The Unexpected
There are so many emotions going into a pregnancy. Excitement for this new person, worry about the unknown, love and awe for the life inside of you, and expectation for something wonderful.
I teach natural childbirth. I believe in the process and the joy of it. I have to or I would not bother. And yet, sometimes things go wrong.
In class we talk about avoiding complications, staying healthy, communicating with your birth team and a million other things. In essence we try to control all of the factors that we can. We talk about choosing a care provider, a birth place, practicing relaxation, letting go of any birth fears or mental or emotional barriers that could cause a birth to be more painful or problematic. But when the day is over, you just can't control everything.

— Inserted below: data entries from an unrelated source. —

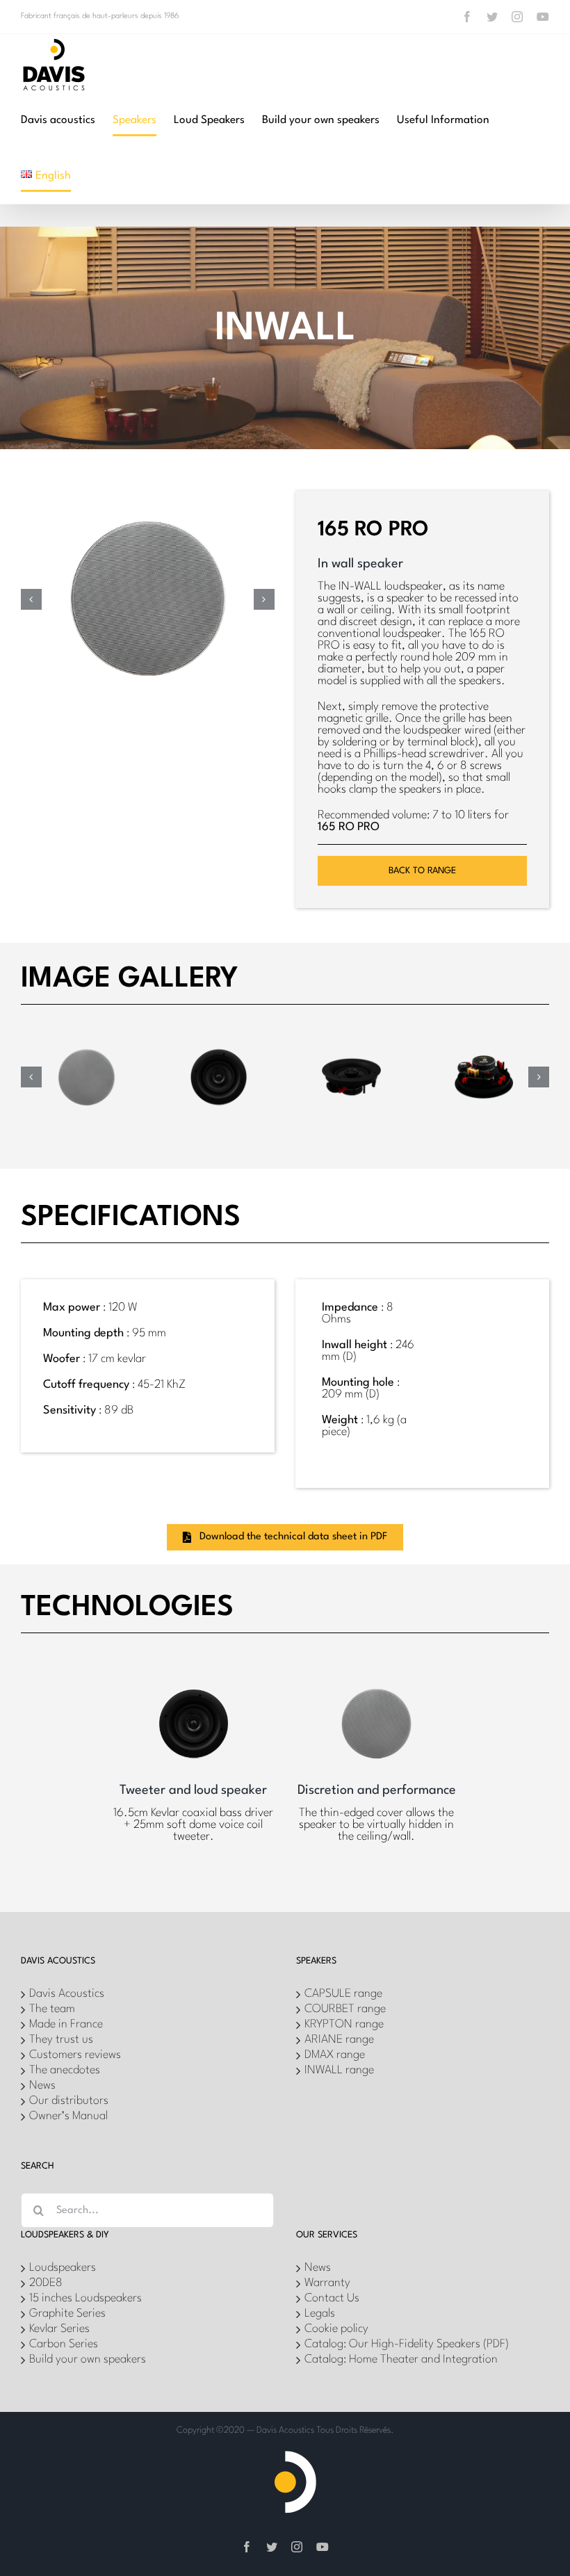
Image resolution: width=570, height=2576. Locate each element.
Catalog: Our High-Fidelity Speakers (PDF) (406, 2344)
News (42, 2085)
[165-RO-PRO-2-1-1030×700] (218, 1038)
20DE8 (46, 2283)
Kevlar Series (59, 2329)
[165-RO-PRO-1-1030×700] (86, 1038)
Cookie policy (336, 2329)
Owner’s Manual (68, 2116)
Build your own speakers (87, 2359)
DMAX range (334, 2055)
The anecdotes (64, 2070)
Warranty (327, 2283)
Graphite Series (67, 2313)
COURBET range (345, 2009)
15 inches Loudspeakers (85, 2298)
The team (52, 2009)
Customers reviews (75, 2055)
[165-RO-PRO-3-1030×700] (351, 1038)
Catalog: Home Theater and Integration (401, 2359)
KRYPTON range (344, 2024)
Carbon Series (63, 2344)
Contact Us (331, 2298)
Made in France (66, 2024)
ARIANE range (339, 2040)
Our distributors (68, 2101)
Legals (319, 2313)
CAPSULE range (343, 1994)
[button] (31, 599)
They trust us (61, 2040)
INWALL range (339, 2070)
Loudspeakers (62, 2268)
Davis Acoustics (66, 1994)
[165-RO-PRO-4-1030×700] (483, 1038)
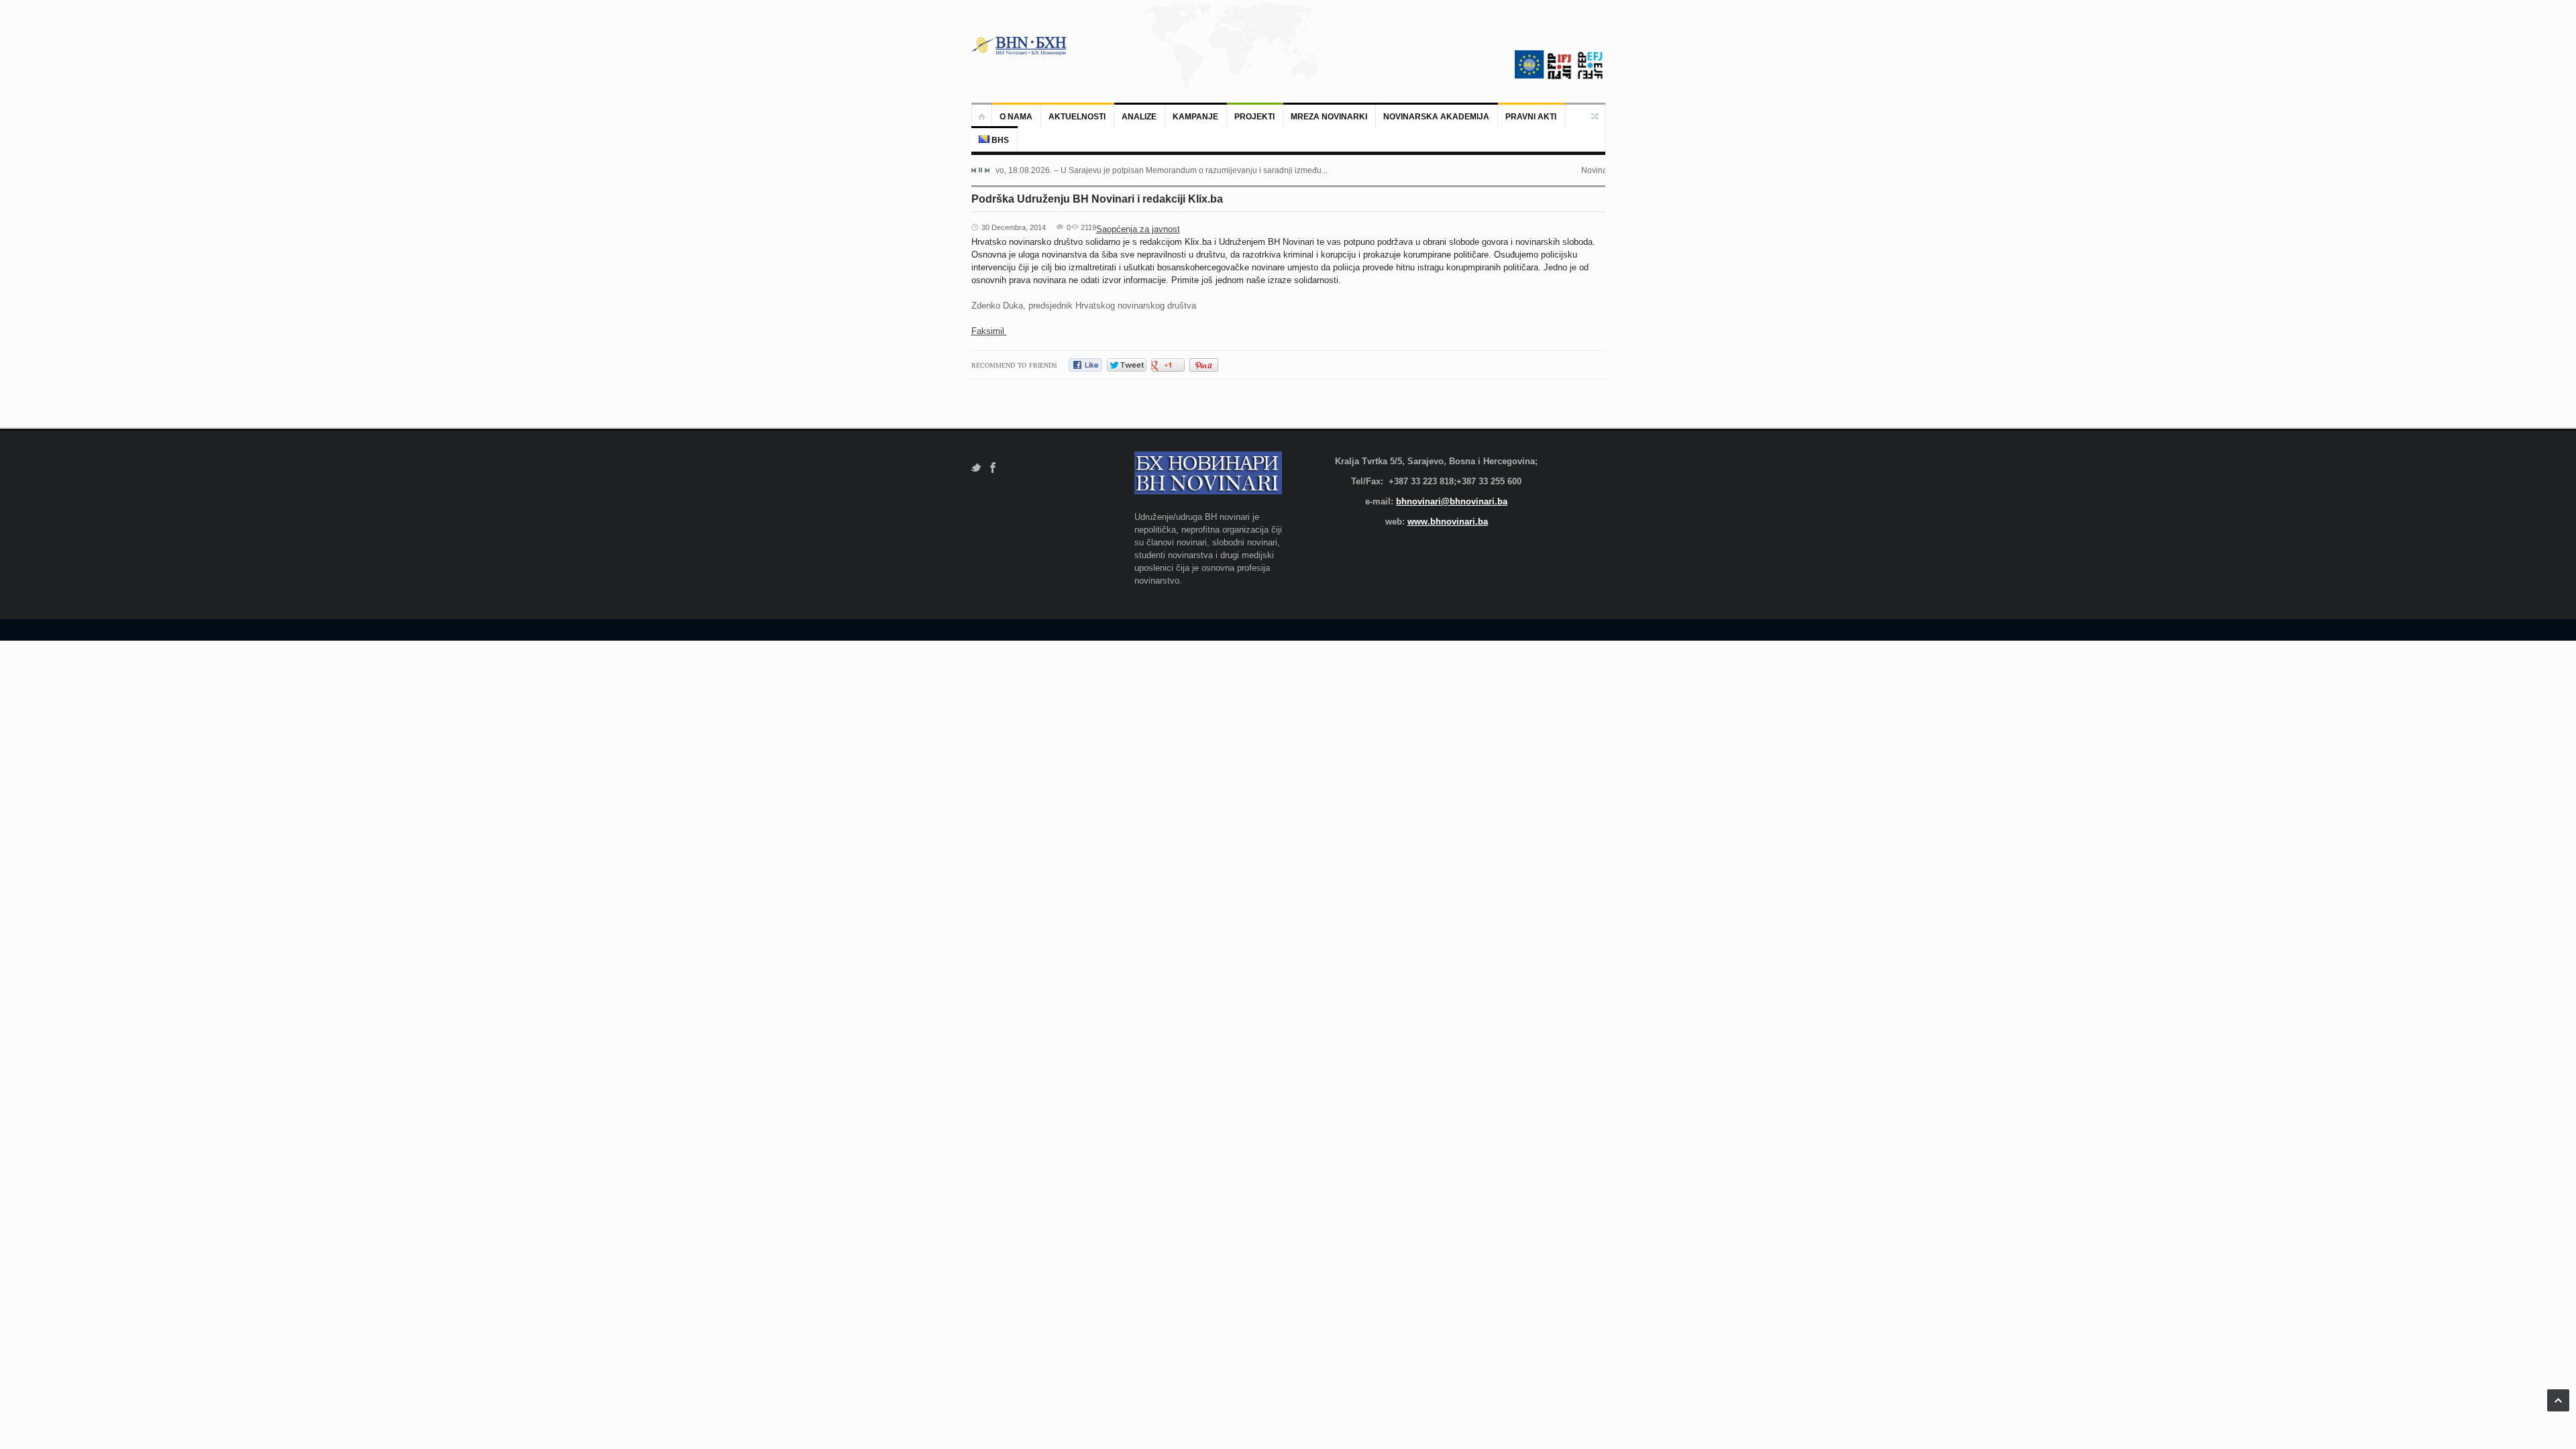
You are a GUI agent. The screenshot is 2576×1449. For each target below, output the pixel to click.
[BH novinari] (1020, 46)
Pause (980, 170)
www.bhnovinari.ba (1447, 522)
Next (987, 170)
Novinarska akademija (1436, 116)
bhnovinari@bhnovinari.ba (1451, 501)
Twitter (975, 468)
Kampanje (1195, 116)
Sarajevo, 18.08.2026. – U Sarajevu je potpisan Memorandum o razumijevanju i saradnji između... (1149, 170)
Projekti (1254, 116)
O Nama (1016, 116)
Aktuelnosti (1077, 116)
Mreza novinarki (1329, 116)
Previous (974, 170)
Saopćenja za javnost (1138, 229)
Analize (1139, 116)
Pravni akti (1530, 116)
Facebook (993, 468)
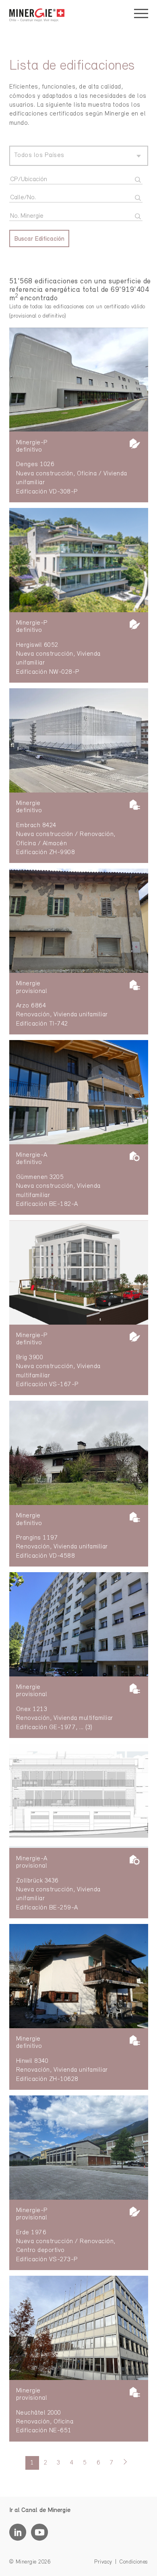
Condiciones (134, 2562)
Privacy (103, 2562)
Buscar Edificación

The unexpected sometimes happens. People make all the right choices and all the right preparations and a birth can go haywire. A mom can have a beautiful natural birth and then struggle seemingly endlessly with breastfeeding. And, even though I teach normality and how rare these things happen, they do sometimes happen.
Having a few students lately whose experiences have been unexpected has made me think. I wonder if the difference I am trying to make is worth it. I wonder if talking endlessly about the joys and the wonder of natural childbirth and then having a mom who can not have one, makes her experience worse than it would have been if she had known nothing.
Maybe a mother would be happier with her experience if she really didn't know better. Maybe a woman is better off if she expects a horrifying experience and then gets one. At least she was not disappointed. Maybe a mother is better off if she doesn't really care if breastfeeding works out. At least she won't beat herself up when things get hard.
But I can not seem to let myself believe such things.
I know it can be wonderful, life changing, powerful and transformative. I know it in my core. I know it matters to women. That is why it hurts so badly to see things go wrong.
I hope that these mamas that I am watching struggle with disappointment and pain and unexpected problems recover. I hope that it molds them into stronger and better mothers. I hope I can learn from them and their experiences.
Maybe I need to not just teach women to let go of their control in labor, maybe I need to realize that I can't control their experience either.
Comments
I felt I had done something wrong. I expienced grief and shame over the birth--wishing I had stayed in control. Wishing I had been better prepared to deal with labor. Feeling broken and like I had failed my iinfant daughter as well by not having the peaceful, joyful birth I hoped for. And yet, now, 8 years later, I can say I am glad I knew about home birth, my body, and natural choices.. I am glad I prepared how I did. I am glad I had a healing hospital birth with my second--an even shorter labor, but with 10-30 second breaks between contractions. I think the knowledge is worth it, but I also think that we have to acknowledge that some things are out of our control. Life isn't a formula, where certain inouts equal certain outputs. Neither is parenting. We have to accept that even while we do our very best to prepare, that life happens, and we have to be peacefully prepared to meet whatever turns our birth may take. That is the piece I was missing before, that I have learned since.